Aus diesem Anlass wird am 5. Dezember auch in Berlin eine Kundgebung im Rahmen eines bundesweiten Aktionstages „Abrüsten statt Aufrüsten“ durchgeführt. Sie wird organisiert von der Berliner Friko und „Abrüsten statt Aufrüsten“.

Die Kundgebung beginnt um 13:30 vor dem Bundeskanzleramt. Anschließend wird es eine Menschenkette um den Bundestag geben.

Ein Aufruf der Friko ist über diesen Link zu finden:

http://www.frikoberlin.de/

Indem wir den Aufruf weiterleiten, möchten wir einige Gedanken anfügen, die in den letzten Monaten häufig in unseren Freidenkerveranstaltungen, aber auch mit befreundeten Organisationen zur Sprache kamen.

Im Zuge der sogenannten Coronakrise, also der einschneidendsten wirtschaftlichen und politischen Krise des Kapitalismus seit 1929, erleben wir tiefgehende Veränderungen unserer Lebensverhältnisse. Sie betreffen unsere sozialen Beziehungen, unsere Existenzgrundlagen, den ganzen zur Plünderung freigegebenen Bereich der Daseinsvorsorge, unsere Zukunftsaussichten, unsere sozialen und politischen demokratischen Rechte, unsere Lebensweise auf allen Ebenen als ungeheure Offensive des Klassenkampfes von oben. Das stellt sich dar in Euro und Cent als Verelendung und Degradierung der Werktätigen im weitesten Sinne, die auch große Teile der Mittelschichten zu spüren bekommen.

Die Wucht der Krise betrifft Arbeiter, Angestellte, Schüler, Studierende, Rentner, Selbständige, mittlere, kleine Unternehmer und Geberbetreibende; und wir stehen erst am Anfang des Flächenbrandes.

In den ersten Monaten, seit in Deutschland „Corona“ als vermeintliche Ursache der wirtschaftlichen Zusammenbrüche und weiteren Liquidierung parlamentarischer Demokratie herhielt, hatte die Enteignung von Volksvermögen zur „Rettung“ der Banken und Konzerne die ungeheuren Summen bereits übertroffen, die im Zuge der Krise 2008ff. umverteilt wurden.

----------------

* [Anweisung] Geben Sie aus dem extrahierten Text oben einen Abschnitt wortgetreu aus. Beginnen Sie bei den Worten „Im Zuge der sogenannten“ und enden Sie nach „zu spüren bekommen.“.

----------------

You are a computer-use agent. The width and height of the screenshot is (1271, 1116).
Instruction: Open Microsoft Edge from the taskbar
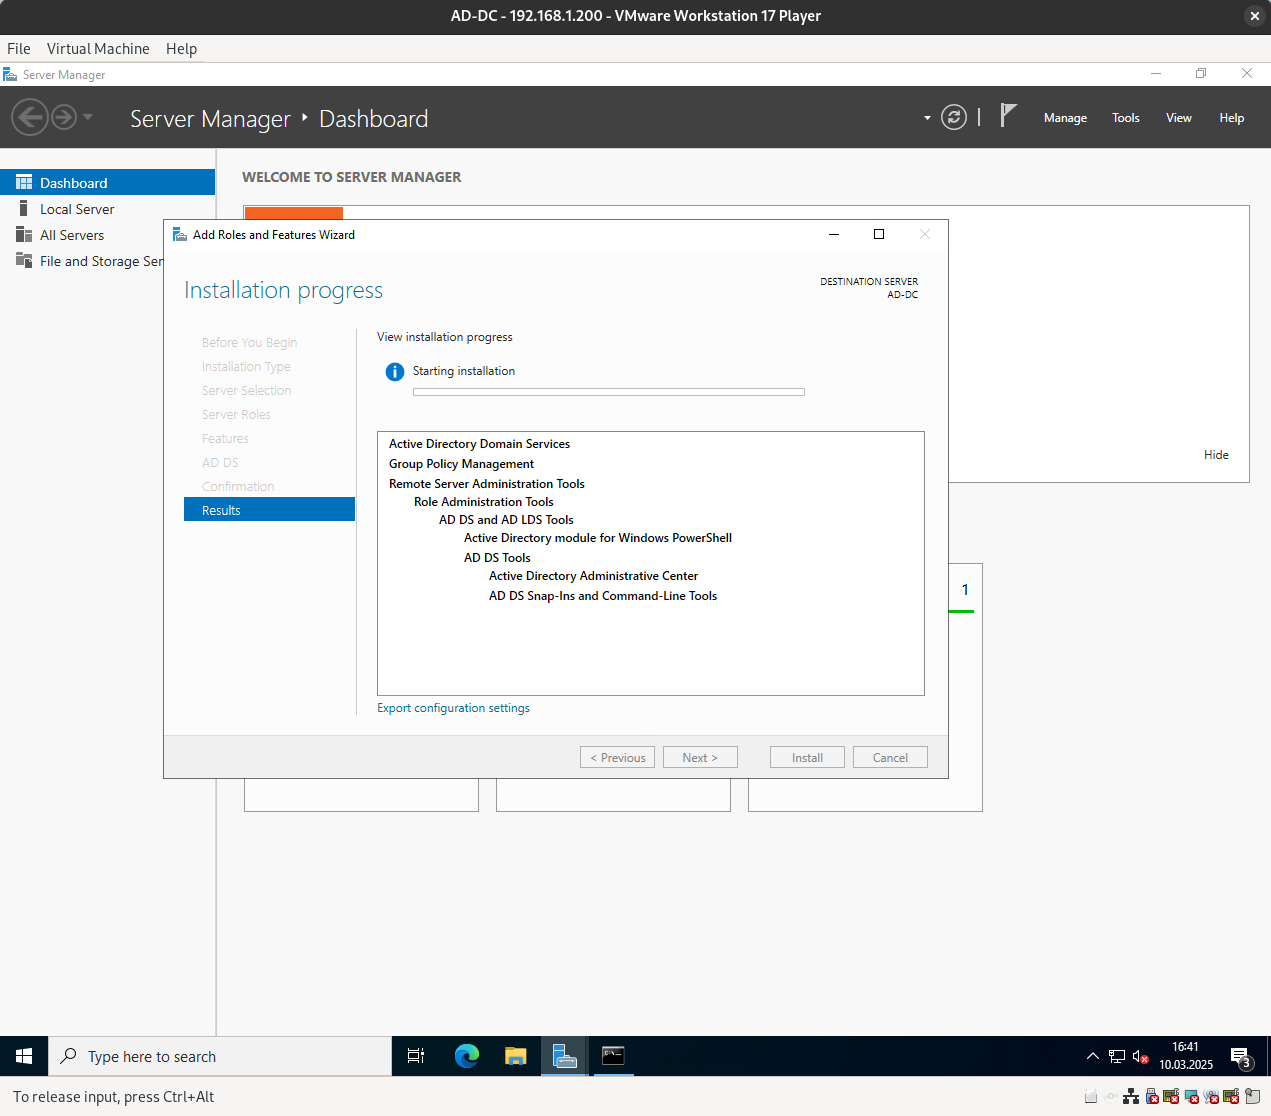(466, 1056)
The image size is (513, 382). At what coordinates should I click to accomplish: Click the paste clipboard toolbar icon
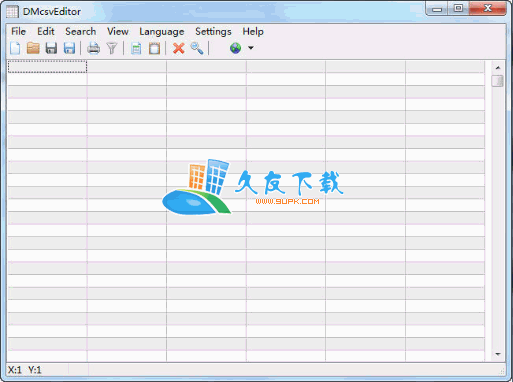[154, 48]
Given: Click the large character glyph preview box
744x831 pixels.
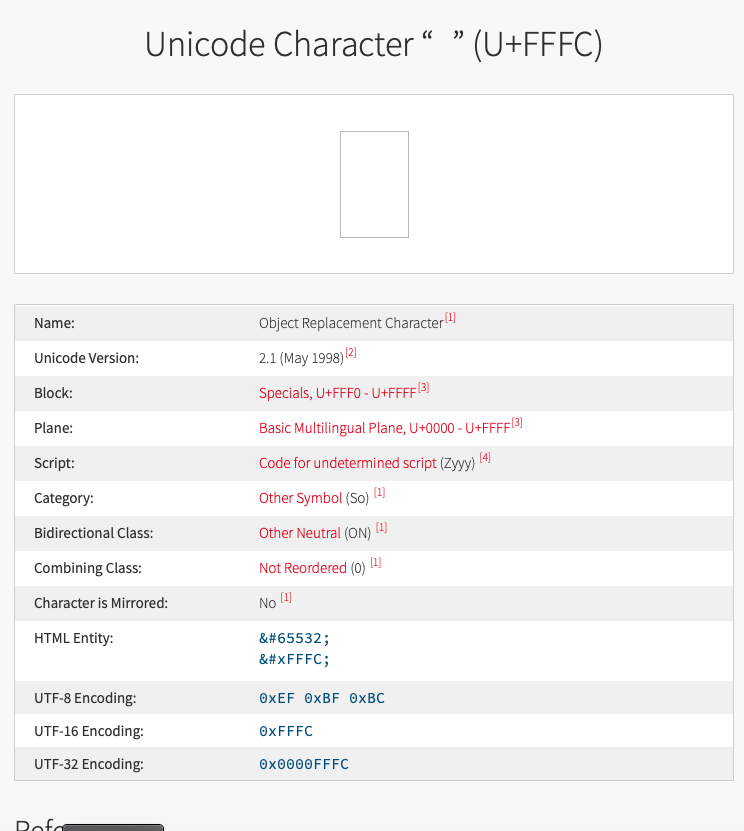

----------------

* [Lösung]
Im Zuge der sogenannten Coronakrise, also der einschneidendsten wirtschaftlichen und politischen Krise des Kapitalismus seit 1929, erleben wir tiefgehende Veränderungen unserer Lebensverhältnisse. Sie betreffen unsere sozialen Beziehungen, unsere Existenzgrundlagen, den ganzen zur Plünderung freigegebenen Bereich der Daseinsvorsorge, unsere Zukunftsaussichten, unsere sozialen und politischen demokratischen Rechte, unsere Lebensweise auf allen Ebenen als ungeheure Offensive des Klassenkampfes von oben. Das stellt sich dar in Euro und Cent als Verelendung und Degradierung der Werktätigen im weitesten Sinne, die auch große Teile der Mittelschichten zu spüren bekommen.